Judgment of the purity of a recording substance refined in this way can be suitably performed by common chemical analysis methods such as the NMR method, the IR method, gas chromatography, mass spectrometry or the TLC method.

Also, this invention provides a recording method wherein a recording substance according to the invention is heated according to recording information and made to transfer to a body to be recorded on.

In this recording method, it is preferable that a liquid recording substance is made to face a body to be recorded on across a gap and the recording substance is made to fly to the body to be recorded on by vaporization or ablation.

Also, it is preferable that the recording substance be heated by irradiation with laser light and for example a liquid recording substance be continuously supplied to a vaporization or ablation part. In this way, it is possible to form an image having density gradation on the body to be recorded on.

Further, the invention also provides a recording apparatus for practicing a recording method according to the invention having a recording substance holding part for holding a recording substance according to the invention.

In this case, the recording apparatus may be constituted as a head, and it is also possible to constitute it as a printer incorporating a head and further having body to be recorded on supporting means for making a body to be recorded on face the recording substance holding part and heating means for heating the recording substance and making it transfer to the body to be recorded on.

The invention is well-suited to a recording head for the above-mentioned non-contact type ink-vaporizing printer so constituted that it is made to transfer (especially fly) to the body to be recorded on across a gap. However, it can also be applied to a recording head for the above-mentioned contact type thermal transfer printer (thermal head or the like).

BRIEF DESCRIPTION OF THE DRAWINGS

FIG. 1 is a front view of a detail of a printer using a conventional thermosensitive recording head;

FIG. 2 is a schematic sectional view of a printer proposed before the completion of the invention;

FIG. 3 is a graph showing comparatively for an ink based on the invention the variation of transfer performance with on the amount of impurities contained;

FIG. 4 is an exploded perspective view of a printer head according to a preferred embodiment of the invention;

FIG. 5 is a schematic rear view showing a printer head according to the same preferred embodiment and its scan state;

FIG. 6 is a schematic rear view showing a similar scan state of another printer head;

FIG. 7 is a schematic perspective view of the same printer seen from below;

FIG. 8 is an exploded perspective view of another printer;

FIG. 9 is a schematic sectional view of a transfer chip (printer head);

FIG. 10 is a schematic view of a transfer test apparatus; and

FIG. 11 is a schematic sectional view of an ink sublimation refining apparatus.

DETAILED DESCRIPTION OF THE PREFERRED EMBODIMENTS

A preferred preferred embodiment of the invention will now be described with reference to the accompanying drawings. The invention is of course not limited to the preferred embodiment below only.

→ **DATA BELOW**:

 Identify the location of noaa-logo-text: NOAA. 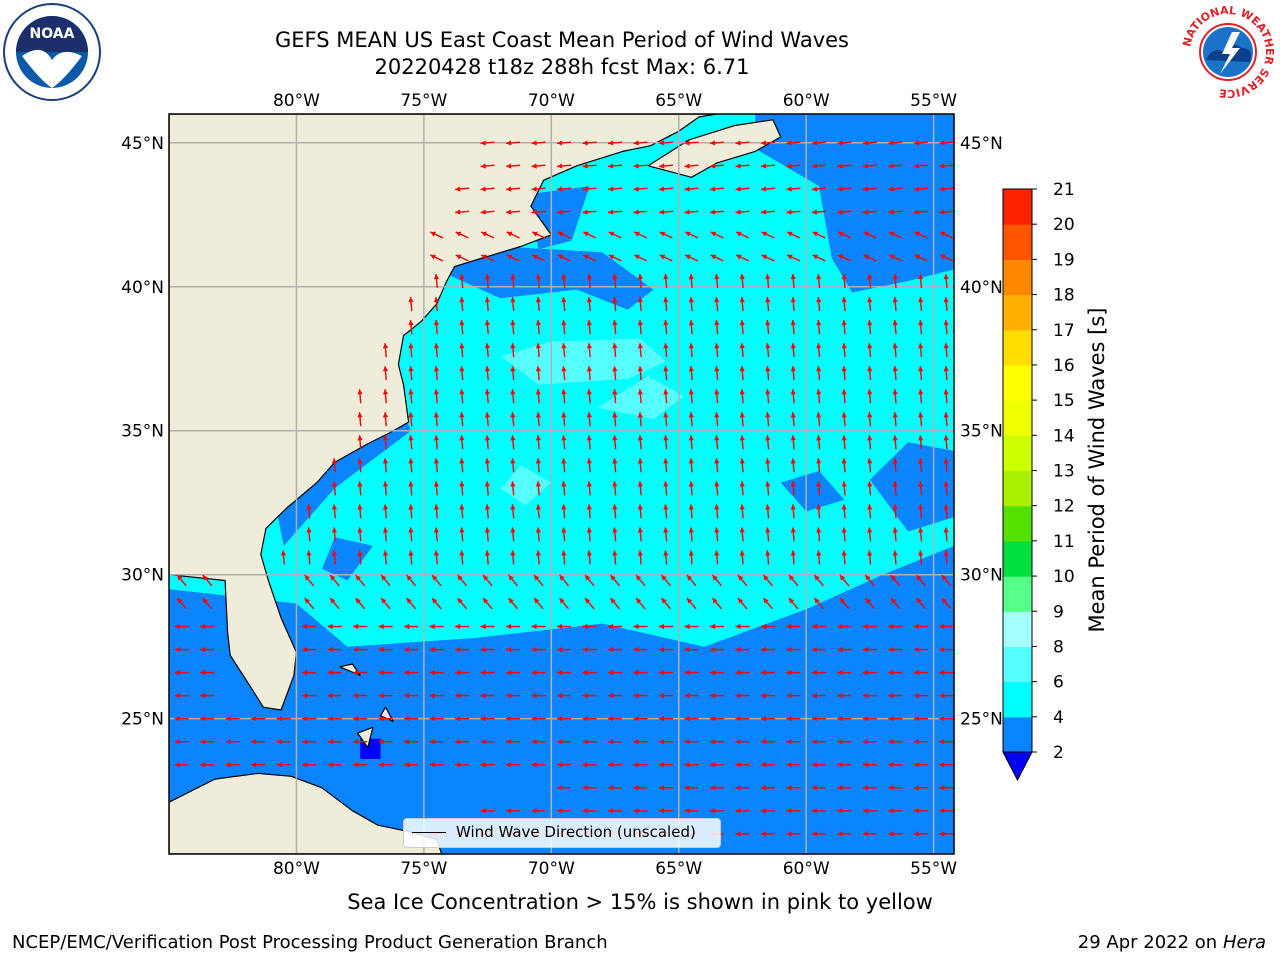
(52, 34).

→ **TASKS TO COMPLETE**:
#1 In the printer patent excerpt, what does FIG. 10 show?
#2 Quote the printer patent excerpt word for word between "In this recording" and "vaporization or ablation.", inclusive.
#3 Extend the printer patent excerpt, picking up right after its final sentence.
The data play no part in the work here.

→ **RESPONSES BY ITEM NUMBER**:
#1 A schematic view of a transfer test apparatus.

#2
In this recording method, it is preferable that a liquid recording substance is made to face a body to be recorded on across a gap and the recording substance is made to fly to the body to be recorded on by vaporization or ablation.

#3
First, with reference to FIG. 4 to FIG. 7, the outline constitution of a non-contact type ink-vaporizing laser beam printer (for example a video printer having a serial type head) according to the invention will be described.

In this ink-vaporizing laser beam printer (and also similarly with the above-mentioned thermal transfer type printer), to carry out multicolor printing, for example 3 sets (4 sets when one for black is separately provided) of printer head parts are provided and these head parts are miniaturized and brought together to form a head part for multicolor printing.

That is, as shown in FIGS. 5, 3 unidimensional laser arrays for the colors are provided lined up in a head scan direction Y. Specifically, as shown clearly in FIG. 4, for example for full-color use cyan, magenta, yellow ink reservoirs 15C, 15M, 15Y are severally provided in a base 14 constituting ink holding parts or ink supply head parts 37C, 37M, 37Y, and ink of the colors is supplied to rows of vaporization parts 17C, 17M, 17Y forming 12 to 24 dots.

Laser beams emitted by a multi-laser array 30 consisting of twelve to twenty-four lasers (especially semiconductor laser chips) 18 disposed in an array are severally focused by a microlens array 31 of multiple converging lenses 19 into the vaporization parts (36 is a mirror for guiding laser light L through a right angle).

As the converging lenses, the lens system shown in the drawing may be used, but alternatively a single large-diameter converging lens 38 shown with a broken line may be used. This lens 38 is so formed that its refraction path so varies according to the light incidence position that the light exiting position corresponds to the above-mentioned vaporization parts 17Y, 17M and 17C. The multi-laser array 30 is driven and controlled by a control IC 34 mounted on the circuit board 33 and is amply cooled by a heat sink 35.

In the case of monocolor printing, as shown in FIG. 6, by making a unidimensional laser array 30 and adopting a structure such that the respective laser elements can be operated independently and in parallel, a printing speed of one or more times the number of beams can be simply obtained (for example if a laser array of 24 beams is used, 24 times the speed is obtained).

In both the printer heads 10 mentioned above, in the ink holding part 37 liquefied ink 22 is stored in dot form in correspondence with the number of recording dots, and the lasers 18 are also disposed in the form of an array having the recording dot number of light emission points 18a. Even in a thermal transfer type printer which does not use lasers 18, the heating part of the thermal head 1 is similarly arrayed in dot form.

The printer described above performs printing by paper feeding in the vertical direction (X direction) and scan of the head in the horizontal direction (Y direction) orthogonal to the X direction, and the vertical direction paper feeding and horizontal direction head scan are carried out alternately.

In the printer 81 of this example, as shown in FIG. 7, the printer head 10 for example for multicolor printing is mounted movably back and forth in a head feed direction Y orthogonal to the printing paper 50 paper feed direction X by a head feed shaft 42 consisting of a feed screw mechanism and a head support shaft 43.

A head receiving roller 44 for so supporting the printing paper 50 as to pinch it is rotatably mounted above the head 10.The printing paper 50 is pinched between and fed in the paper feed direction X by a paper feed driving roller 45 and a following roller 46.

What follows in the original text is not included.